# Source
Anyway, back to the trip up north. Jeremy and I checked into the Moore Hotel in Seattle and decided it’s the perfect place to be a world weary burnt-out jazz musician who likes to sit on his window sill and jam.



The place was seriously urban seedy and had a great Barton Fink hallway, where you could faintly hear a band that sounded like Crime and City Solution rehearsing nearbye.



All this glamour was wasted on me cause I sat in bed watching Seinfeld reruns and mused on Jami’s obsession about watching familiar reruns in different cities.
Eventually, we consulted my notes and headed out to a bar called The Jade Pagoda, which seemed walkable from the map. Our hotel was pretty centrally downtown, but once you walk a couple of blocks it quickly got desserted and scary. Whenever I feel iffy about a new town and wondering about the benefit of the doubt, I imagine what it would be like if I was having this issue in New Orleans. In which case, I panic and flee. So we got a taxi and gave the dude the exact address and cross street of where we were going, though he ended up dropping us off about two miles away (we later learned) in a front of a building labled ‘Gay City’ and the driver said ‘You’ll like it here.’ Gulp. We tried to walk the rest of the way, but it was really confusing. Seattle streets are all NW, SW, etc, with the exception that the city is this insane patchwork of streets, all severely uphill, all freeways. Some local toughs told me I looked like the Verizon can-you-hear-me-now guy (teased on the street! that never happened in Brooklyn! worst part is I think Jeremy kind of agreed with them and was all ‘hey, wait up, I want to join your gang’). At which point, we took another cab ride back to the hotel where Jeremy tried to pick a fight with the cabbie about how much he hated Seattle, though the guy was refusing to take the bait.

# Provided material
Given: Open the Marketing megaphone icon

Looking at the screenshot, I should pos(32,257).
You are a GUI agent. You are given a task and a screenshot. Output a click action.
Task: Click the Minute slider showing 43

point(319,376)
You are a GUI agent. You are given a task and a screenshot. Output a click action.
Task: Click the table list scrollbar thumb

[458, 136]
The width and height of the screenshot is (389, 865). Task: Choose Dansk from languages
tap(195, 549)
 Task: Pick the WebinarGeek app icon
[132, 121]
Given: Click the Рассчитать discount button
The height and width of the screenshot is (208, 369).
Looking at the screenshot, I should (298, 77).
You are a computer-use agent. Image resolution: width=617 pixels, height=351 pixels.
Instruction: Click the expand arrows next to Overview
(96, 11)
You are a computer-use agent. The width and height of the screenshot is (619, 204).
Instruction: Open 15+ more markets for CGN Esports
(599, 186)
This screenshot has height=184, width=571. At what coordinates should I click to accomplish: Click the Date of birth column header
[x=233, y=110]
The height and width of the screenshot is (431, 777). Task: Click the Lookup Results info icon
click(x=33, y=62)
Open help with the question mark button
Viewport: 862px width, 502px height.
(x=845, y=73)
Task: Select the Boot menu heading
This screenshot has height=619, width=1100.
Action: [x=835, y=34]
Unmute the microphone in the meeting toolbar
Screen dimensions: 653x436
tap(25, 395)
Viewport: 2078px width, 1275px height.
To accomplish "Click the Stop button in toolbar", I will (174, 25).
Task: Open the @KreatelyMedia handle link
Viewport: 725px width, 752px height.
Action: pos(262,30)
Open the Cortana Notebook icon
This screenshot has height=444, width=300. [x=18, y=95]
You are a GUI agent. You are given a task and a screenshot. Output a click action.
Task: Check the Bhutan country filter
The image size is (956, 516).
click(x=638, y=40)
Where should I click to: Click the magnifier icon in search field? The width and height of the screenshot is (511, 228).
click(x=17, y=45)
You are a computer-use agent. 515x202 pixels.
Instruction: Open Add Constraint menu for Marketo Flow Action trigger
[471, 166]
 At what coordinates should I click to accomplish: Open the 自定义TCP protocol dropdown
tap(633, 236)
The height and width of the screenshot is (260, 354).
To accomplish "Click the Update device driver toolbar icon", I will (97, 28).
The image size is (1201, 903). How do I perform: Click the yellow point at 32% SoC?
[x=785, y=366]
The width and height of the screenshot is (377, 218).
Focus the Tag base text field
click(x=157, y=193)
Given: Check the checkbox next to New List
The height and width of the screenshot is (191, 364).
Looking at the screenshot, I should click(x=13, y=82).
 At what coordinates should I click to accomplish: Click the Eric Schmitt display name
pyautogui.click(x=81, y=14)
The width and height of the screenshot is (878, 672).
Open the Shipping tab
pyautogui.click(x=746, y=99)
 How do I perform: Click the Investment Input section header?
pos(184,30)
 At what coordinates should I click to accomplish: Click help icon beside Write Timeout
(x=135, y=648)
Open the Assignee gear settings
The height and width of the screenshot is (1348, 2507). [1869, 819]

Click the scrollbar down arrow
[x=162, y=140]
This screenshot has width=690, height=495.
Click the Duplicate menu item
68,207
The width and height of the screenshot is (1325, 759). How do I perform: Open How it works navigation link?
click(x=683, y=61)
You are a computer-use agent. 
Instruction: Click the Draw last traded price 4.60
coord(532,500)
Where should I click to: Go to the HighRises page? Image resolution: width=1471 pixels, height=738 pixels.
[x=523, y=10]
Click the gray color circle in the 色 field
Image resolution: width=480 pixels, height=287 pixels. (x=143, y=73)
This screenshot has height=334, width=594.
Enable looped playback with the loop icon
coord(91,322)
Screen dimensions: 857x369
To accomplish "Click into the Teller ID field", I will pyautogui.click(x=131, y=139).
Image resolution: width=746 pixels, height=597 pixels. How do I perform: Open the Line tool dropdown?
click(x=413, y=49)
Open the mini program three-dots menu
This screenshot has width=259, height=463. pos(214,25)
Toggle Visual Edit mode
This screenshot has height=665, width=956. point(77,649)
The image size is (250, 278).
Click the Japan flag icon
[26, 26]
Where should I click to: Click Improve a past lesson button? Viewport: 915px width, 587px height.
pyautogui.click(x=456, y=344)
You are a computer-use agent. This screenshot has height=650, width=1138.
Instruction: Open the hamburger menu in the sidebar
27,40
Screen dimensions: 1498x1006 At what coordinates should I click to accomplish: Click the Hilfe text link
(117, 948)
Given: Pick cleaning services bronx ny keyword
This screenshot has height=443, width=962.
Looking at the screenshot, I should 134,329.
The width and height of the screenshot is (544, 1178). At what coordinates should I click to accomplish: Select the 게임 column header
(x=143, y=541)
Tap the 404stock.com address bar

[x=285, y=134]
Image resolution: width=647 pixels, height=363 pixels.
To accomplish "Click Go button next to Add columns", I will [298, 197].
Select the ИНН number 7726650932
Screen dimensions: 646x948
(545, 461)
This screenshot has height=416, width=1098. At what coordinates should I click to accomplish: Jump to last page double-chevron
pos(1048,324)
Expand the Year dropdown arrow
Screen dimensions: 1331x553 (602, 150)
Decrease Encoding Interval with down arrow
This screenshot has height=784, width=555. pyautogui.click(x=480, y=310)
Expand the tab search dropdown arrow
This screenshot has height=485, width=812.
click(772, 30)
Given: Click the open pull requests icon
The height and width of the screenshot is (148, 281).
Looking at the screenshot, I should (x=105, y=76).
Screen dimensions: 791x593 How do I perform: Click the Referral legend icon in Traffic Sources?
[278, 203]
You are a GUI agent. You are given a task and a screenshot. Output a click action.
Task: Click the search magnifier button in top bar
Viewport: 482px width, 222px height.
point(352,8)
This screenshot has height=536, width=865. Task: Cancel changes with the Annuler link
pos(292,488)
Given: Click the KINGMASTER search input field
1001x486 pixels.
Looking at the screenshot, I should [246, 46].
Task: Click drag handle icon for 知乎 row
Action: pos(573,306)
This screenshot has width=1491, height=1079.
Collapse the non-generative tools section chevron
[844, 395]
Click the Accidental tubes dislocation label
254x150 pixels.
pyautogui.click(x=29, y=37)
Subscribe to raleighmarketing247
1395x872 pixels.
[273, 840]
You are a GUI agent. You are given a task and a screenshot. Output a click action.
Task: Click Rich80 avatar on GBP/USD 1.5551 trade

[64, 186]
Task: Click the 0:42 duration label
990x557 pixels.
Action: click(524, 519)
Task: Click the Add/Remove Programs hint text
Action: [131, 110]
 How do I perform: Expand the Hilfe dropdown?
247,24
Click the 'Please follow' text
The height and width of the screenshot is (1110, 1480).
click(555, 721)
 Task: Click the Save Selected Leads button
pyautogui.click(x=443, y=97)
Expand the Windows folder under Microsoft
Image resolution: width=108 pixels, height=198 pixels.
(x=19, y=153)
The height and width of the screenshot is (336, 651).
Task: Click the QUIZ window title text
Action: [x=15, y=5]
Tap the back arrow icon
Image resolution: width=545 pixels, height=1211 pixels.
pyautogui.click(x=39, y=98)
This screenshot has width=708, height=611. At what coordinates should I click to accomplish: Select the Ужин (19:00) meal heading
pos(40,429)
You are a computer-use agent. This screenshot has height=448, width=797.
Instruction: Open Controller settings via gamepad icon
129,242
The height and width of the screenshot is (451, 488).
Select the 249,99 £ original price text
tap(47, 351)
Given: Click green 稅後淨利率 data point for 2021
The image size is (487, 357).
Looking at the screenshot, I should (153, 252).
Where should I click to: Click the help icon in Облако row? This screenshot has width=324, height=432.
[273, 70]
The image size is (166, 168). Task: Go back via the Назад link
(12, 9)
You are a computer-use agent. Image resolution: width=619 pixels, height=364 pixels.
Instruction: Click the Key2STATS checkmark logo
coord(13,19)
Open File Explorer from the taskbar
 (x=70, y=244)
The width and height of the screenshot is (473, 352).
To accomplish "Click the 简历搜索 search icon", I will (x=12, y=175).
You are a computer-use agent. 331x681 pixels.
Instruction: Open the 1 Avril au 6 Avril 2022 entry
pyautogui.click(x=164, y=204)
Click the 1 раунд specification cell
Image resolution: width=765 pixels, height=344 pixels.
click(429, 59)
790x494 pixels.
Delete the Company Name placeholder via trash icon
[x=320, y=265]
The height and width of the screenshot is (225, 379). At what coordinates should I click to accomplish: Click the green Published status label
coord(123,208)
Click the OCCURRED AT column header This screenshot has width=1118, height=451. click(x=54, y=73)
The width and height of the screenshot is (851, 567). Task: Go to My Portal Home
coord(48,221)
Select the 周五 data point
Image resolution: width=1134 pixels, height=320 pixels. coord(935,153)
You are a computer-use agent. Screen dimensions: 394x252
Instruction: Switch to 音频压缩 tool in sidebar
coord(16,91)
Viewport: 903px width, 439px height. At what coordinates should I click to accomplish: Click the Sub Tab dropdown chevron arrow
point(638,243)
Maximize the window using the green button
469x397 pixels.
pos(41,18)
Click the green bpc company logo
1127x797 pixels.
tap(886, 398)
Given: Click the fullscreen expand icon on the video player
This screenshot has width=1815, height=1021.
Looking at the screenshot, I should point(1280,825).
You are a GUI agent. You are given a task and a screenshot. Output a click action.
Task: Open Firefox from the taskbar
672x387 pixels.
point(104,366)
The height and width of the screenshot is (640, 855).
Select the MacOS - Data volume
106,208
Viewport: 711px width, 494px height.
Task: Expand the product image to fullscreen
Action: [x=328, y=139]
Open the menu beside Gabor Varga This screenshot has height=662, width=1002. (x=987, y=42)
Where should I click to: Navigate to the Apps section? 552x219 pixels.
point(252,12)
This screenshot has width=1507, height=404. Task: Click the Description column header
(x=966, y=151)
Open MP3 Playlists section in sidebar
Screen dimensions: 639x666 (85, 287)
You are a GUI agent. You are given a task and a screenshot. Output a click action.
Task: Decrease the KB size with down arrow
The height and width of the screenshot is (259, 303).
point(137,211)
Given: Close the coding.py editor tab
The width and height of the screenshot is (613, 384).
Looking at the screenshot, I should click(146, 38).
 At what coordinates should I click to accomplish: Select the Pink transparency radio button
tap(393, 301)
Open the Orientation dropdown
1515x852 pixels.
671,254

# Challenges
a. Using the Seattle trip account, answer the following:
(i) Which hotel did the writer and Jeremy check into?
(ii) What was the name of the bar they set out to find?
(iii) What was the building labeled where the taxi dropped them off?
b. Present the lines of the listing from the line with "Open help with the question mark button" to the line with "tap(25, 395)" as a Markdown table with the columns Nr and Line, numbering each row and omitting any blank lines.
The Seattle trip account and the listing are unrelated pieces of material.

# Solutions
a.
(i) The Moore Hotel in Seattle.
(ii) The Jade Pagoda.
(iii) 'Gay City'.

b.
| Nr | Line |
|---|---|
| 1 | Open help with the question mark button |
| 2 | Viewport: 862px width, 502px height. |
| 3 | (x=845, y=73) |
| 4 | Task: Select the Boot menu heading |
| 5 | This screenshot has height=619, width=1100. |
| 6 | Action: [x=835, y=34] |
| 7 | Unmute the microphone in the meeting toolbar |
| 8 | Screen dimensions: 653x436 |
| 9 | tap(25, 395) |